Most paints shouldn’t be applied when the temperature is 50 degrees F or colder. But some paints are specially formulated for application when the temperature is as low as 35. Just take the time to read the label before you start painting and the label becomes smeared with paint and impossible to decipher.
Brush or Roller?
The fastest, most effective way to apply exterior paint is with both a paintbrush and a roller. Brush paint onto narrow surfaces, edges, and smaller areas, and use a short, small-diameter roller to paint large and long surfaces such as siding and trim.
Start in the Shade
Painting in direct sunlight or applying paint to a sun-baked surface will make fresh paint dry too quickly.

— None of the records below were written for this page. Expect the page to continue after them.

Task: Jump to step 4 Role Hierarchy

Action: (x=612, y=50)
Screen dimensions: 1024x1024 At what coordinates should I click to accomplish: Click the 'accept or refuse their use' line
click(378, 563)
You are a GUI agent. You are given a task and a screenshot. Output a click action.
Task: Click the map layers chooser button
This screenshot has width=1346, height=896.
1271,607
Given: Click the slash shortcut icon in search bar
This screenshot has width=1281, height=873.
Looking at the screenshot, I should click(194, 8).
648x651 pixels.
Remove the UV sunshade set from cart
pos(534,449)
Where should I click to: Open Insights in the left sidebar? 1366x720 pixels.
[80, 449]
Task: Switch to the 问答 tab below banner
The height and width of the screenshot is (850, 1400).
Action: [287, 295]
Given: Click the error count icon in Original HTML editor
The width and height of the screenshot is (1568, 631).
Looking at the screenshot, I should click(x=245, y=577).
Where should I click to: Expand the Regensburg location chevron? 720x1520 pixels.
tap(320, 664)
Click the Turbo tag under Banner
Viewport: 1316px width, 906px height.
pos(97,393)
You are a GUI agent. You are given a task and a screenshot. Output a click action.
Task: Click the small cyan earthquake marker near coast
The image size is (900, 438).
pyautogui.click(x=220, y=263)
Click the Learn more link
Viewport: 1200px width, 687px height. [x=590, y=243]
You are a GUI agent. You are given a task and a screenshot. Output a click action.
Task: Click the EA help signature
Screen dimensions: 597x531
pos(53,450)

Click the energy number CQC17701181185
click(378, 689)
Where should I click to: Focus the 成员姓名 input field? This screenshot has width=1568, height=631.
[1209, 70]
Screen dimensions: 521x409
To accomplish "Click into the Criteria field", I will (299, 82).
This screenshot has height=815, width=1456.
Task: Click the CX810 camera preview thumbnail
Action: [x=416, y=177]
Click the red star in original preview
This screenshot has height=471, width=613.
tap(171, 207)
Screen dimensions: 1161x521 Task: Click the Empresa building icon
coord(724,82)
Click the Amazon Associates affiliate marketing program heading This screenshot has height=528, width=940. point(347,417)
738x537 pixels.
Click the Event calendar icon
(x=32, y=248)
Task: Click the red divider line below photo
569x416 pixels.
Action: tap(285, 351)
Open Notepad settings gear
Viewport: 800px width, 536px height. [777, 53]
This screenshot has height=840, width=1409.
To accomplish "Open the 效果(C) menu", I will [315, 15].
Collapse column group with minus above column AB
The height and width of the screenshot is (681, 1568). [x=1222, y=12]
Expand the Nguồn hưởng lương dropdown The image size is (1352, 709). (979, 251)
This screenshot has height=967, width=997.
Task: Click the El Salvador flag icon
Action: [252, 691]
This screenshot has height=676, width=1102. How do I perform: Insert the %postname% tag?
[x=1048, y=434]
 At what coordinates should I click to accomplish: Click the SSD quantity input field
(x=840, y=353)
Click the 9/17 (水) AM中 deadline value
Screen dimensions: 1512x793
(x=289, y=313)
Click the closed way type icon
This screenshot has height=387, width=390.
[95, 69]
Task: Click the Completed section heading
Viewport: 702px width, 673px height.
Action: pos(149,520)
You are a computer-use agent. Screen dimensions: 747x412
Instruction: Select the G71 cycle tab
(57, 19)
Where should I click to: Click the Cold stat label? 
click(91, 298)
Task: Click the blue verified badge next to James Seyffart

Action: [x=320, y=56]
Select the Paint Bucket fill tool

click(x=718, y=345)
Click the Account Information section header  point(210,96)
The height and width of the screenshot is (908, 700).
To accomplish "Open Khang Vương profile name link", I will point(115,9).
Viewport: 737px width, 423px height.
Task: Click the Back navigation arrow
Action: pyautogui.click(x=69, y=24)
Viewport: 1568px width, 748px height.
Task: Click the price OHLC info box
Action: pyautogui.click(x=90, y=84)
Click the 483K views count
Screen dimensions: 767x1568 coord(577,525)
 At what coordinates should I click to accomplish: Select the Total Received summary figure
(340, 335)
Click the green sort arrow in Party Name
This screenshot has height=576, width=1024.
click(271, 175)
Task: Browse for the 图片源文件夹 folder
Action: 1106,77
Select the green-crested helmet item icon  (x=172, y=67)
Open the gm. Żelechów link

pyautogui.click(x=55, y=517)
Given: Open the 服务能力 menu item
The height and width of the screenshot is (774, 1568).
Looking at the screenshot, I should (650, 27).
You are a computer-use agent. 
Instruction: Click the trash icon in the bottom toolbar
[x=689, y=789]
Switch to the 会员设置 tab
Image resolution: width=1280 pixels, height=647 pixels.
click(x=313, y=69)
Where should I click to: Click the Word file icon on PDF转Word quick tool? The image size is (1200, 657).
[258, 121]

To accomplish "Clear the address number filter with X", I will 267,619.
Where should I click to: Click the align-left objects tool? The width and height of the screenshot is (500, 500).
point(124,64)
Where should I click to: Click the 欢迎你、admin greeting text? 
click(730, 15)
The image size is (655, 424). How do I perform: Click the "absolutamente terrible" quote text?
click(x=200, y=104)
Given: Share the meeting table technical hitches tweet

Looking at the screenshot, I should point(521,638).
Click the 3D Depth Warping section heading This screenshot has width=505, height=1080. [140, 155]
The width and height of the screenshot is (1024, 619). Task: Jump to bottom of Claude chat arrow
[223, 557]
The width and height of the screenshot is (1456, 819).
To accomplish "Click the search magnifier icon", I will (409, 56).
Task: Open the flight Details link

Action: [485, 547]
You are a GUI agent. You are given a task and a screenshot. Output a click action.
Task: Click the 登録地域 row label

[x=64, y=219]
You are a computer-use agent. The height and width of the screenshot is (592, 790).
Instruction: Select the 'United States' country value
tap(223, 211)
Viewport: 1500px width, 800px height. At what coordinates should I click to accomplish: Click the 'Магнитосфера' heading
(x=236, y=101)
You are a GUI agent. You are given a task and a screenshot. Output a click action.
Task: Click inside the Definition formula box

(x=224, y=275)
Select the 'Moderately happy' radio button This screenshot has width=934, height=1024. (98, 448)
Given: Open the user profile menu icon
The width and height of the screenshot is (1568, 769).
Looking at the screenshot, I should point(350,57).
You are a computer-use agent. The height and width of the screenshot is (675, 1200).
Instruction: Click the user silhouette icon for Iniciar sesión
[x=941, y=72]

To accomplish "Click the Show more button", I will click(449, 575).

As a result, it won’t adhere well and will blister and flake prematurely. Begin painting on the shady side of the house. (If the surface is damp, wipe it dry.) Then wait for sun to move and the other sides of the house to become shaded — or just paint on an overcast day.
Take it From the Top
Start painting near the top of the house and work your way down. Apply paint to the butt or bottom edge of the siding first, then paint the broad surfaces. To avoid lap marks, always try to brush from one wet surface onto another wet surface. When that’s not possible and you must paint onto a previously painted and dried surface, overlap onto the dried-paint surface by several inches.
Don’t forget basic ladder safety: Don’t overreach too far to the side or you might topple over. Try to keep your hips within the horizontal rails of the ladder. It’s much smarter to climb down, move the ladder, and climb back up than to risk falling. Consider having a second person act as your spotter.